(Beginning of Records to process)

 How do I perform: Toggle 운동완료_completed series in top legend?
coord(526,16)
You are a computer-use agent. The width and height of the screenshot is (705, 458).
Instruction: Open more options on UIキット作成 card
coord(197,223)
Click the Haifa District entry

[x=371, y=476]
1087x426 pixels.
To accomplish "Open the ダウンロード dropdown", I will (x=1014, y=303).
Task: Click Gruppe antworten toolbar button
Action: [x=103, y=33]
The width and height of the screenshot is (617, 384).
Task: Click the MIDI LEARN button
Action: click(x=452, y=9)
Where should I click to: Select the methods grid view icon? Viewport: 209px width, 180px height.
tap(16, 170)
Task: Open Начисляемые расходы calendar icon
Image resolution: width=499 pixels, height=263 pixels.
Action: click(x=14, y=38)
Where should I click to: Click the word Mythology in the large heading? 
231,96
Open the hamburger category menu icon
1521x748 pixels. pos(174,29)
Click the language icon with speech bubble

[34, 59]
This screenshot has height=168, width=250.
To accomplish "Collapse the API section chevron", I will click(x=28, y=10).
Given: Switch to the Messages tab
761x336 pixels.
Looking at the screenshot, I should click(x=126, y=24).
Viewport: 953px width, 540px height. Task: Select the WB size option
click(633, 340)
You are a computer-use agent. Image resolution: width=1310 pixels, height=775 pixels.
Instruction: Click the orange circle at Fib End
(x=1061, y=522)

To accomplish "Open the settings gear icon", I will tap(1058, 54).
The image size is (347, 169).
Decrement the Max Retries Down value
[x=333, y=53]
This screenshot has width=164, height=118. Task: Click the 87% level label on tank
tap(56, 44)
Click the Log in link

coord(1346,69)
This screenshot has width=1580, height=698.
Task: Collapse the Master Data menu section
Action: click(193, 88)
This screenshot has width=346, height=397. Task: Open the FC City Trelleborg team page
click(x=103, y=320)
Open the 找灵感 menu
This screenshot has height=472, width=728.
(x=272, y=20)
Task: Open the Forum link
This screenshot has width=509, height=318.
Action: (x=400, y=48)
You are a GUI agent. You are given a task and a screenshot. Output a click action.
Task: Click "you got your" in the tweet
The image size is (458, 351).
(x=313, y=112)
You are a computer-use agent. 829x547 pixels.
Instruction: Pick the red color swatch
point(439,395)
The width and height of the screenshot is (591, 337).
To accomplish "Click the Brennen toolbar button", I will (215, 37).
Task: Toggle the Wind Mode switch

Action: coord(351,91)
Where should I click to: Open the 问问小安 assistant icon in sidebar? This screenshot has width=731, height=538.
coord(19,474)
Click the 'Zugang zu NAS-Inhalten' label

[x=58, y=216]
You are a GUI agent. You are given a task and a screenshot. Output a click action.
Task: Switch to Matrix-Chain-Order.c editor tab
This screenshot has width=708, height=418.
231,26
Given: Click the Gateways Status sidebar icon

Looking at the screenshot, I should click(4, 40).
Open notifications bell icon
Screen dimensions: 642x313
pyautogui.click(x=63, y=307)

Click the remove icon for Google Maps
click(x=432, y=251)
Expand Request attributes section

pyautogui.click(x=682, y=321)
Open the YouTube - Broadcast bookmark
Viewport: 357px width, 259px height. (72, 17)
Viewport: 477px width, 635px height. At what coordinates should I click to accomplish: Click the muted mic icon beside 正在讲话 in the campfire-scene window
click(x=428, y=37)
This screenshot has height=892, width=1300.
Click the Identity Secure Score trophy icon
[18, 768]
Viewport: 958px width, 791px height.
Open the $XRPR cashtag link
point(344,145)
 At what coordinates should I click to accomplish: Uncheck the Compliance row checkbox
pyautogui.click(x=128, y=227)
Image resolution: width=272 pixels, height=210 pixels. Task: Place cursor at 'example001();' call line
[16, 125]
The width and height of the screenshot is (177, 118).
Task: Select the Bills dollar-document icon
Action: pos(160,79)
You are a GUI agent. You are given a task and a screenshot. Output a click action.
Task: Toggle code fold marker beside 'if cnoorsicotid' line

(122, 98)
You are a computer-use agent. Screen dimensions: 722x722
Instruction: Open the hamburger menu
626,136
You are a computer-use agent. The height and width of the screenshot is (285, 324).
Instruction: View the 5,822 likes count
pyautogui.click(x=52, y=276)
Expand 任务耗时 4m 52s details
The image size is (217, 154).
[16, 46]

(End of Records to process)

## [What this task involves]
Every entry should be output exactly as written, please.

## [Written answer]
 How do I perform: Toggle 운동완료_completed series in top legend?
coord(526,16)
You are a computer-use agent. The width and height of the screenshot is (705, 458).
Instruction: Open more options on UIキット作成 card
coord(197,223)
Click the Haifa District entry

[x=371, y=476]
1087x426 pixels.
To accomplish "Open the ダウンロード dropdown", I will (x=1014, y=303).
Task: Click Gruppe antworten toolbar button
Action: [x=103, y=33]
The width and height of the screenshot is (617, 384).
Task: Click the MIDI LEARN button
Action: click(x=452, y=9)
Where should I click to: Select the methods grid view icon? Viewport: 209px width, 180px height.
tap(16, 170)
Task: Open Начисляемые расходы calendar icon
Image resolution: width=499 pixels, height=263 pixels.
Action: click(x=14, y=38)
Where should I click to: Click the word Mythology in the large heading? 
231,96
Open the hamburger category menu icon
1521x748 pixels. pos(174,29)
Click the language icon with speech bubble

[34, 59]
This screenshot has height=168, width=250.
To accomplish "Collapse the API section chevron", I will click(x=28, y=10).
Given: Switch to the Messages tab
761x336 pixels.
Looking at the screenshot, I should click(x=126, y=24).
Viewport: 953px width, 540px height. Task: Select the WB size option
click(633, 340)
You are a computer-use agent. Image resolution: width=1310 pixels, height=775 pixels.
Instruction: Click the orange circle at Fib End
(x=1061, y=522)

To accomplish "Open the settings gear icon", I will tap(1058, 54).
The image size is (347, 169).
Decrement the Max Retries Down value
[x=333, y=53]
This screenshot has width=164, height=118. Task: Click the 87% level label on tank
tap(56, 44)
Click the Log in link

coord(1346,69)
This screenshot has width=1580, height=698.
Task: Collapse the Master Data menu section
Action: click(193, 88)
This screenshot has width=346, height=397. Task: Open the FC City Trelleborg team page
click(x=103, y=320)
Open the 找灵感 menu
This screenshot has height=472, width=728.
(x=272, y=20)
Task: Open the Forum link
This screenshot has width=509, height=318.
Action: (x=400, y=48)
You are a GUI agent. You are given a task and a screenshot. Output a click action.
Task: Click "you got your" in the tweet
The image size is (458, 351).
(x=313, y=112)
You are a computer-use agent. 829x547 pixels.
Instruction: Pick the red color swatch
point(439,395)
The width and height of the screenshot is (591, 337).
To accomplish "Click the Brennen toolbar button", I will (215, 37).
Task: Toggle the Wind Mode switch

Action: coord(351,91)
Where should I click to: Open the 问问小安 assistant icon in sidebar? This screenshot has width=731, height=538.
coord(19,474)
Click the 'Zugang zu NAS-Inhalten' label

[x=58, y=216]
You are a GUI agent. You are given a task and a screenshot. Output a click action.
Task: Switch to Matrix-Chain-Order.c editor tab
This screenshot has width=708, height=418.
231,26
Given: Click the Gateways Status sidebar icon

Looking at the screenshot, I should click(4, 40).
Open notifications bell icon
Screen dimensions: 642x313
pyautogui.click(x=63, y=307)

Click the remove icon for Google Maps
click(x=432, y=251)
Expand Request attributes section

pyautogui.click(x=682, y=321)
Open the YouTube - Broadcast bookmark
Viewport: 357px width, 259px height. (72, 17)
Viewport: 477px width, 635px height. At what coordinates should I click to accomplish: Click the muted mic icon beside 正在讲话 in the campfire-scene window
click(x=428, y=37)
This screenshot has height=892, width=1300.
Click the Identity Secure Score trophy icon
[18, 768]
Viewport: 958px width, 791px height.
Open the $XRPR cashtag link
point(344,145)
 At what coordinates should I click to accomplish: Uncheck the Compliance row checkbox
pyautogui.click(x=128, y=227)
Image resolution: width=272 pixels, height=210 pixels. Task: Place cursor at 'example001();' call line
[16, 125]
The width and height of the screenshot is (177, 118).
Task: Select the Bills dollar-document icon
Action: pos(160,79)
You are a GUI agent. You are given a task and a screenshot. Output a click action.
Task: Toggle code fold marker beside 'if cnoorsicotid' line

(122, 98)
You are a computer-use agent. Screen dimensions: 722x722
Instruction: Open the hamburger menu
626,136
You are a computer-use agent. The height and width of the screenshot is (285, 324).
Instruction: View the 5,822 likes count
pyautogui.click(x=52, y=276)
Expand 任务耗时 4m 52s details
The image size is (217, 154).
[16, 46]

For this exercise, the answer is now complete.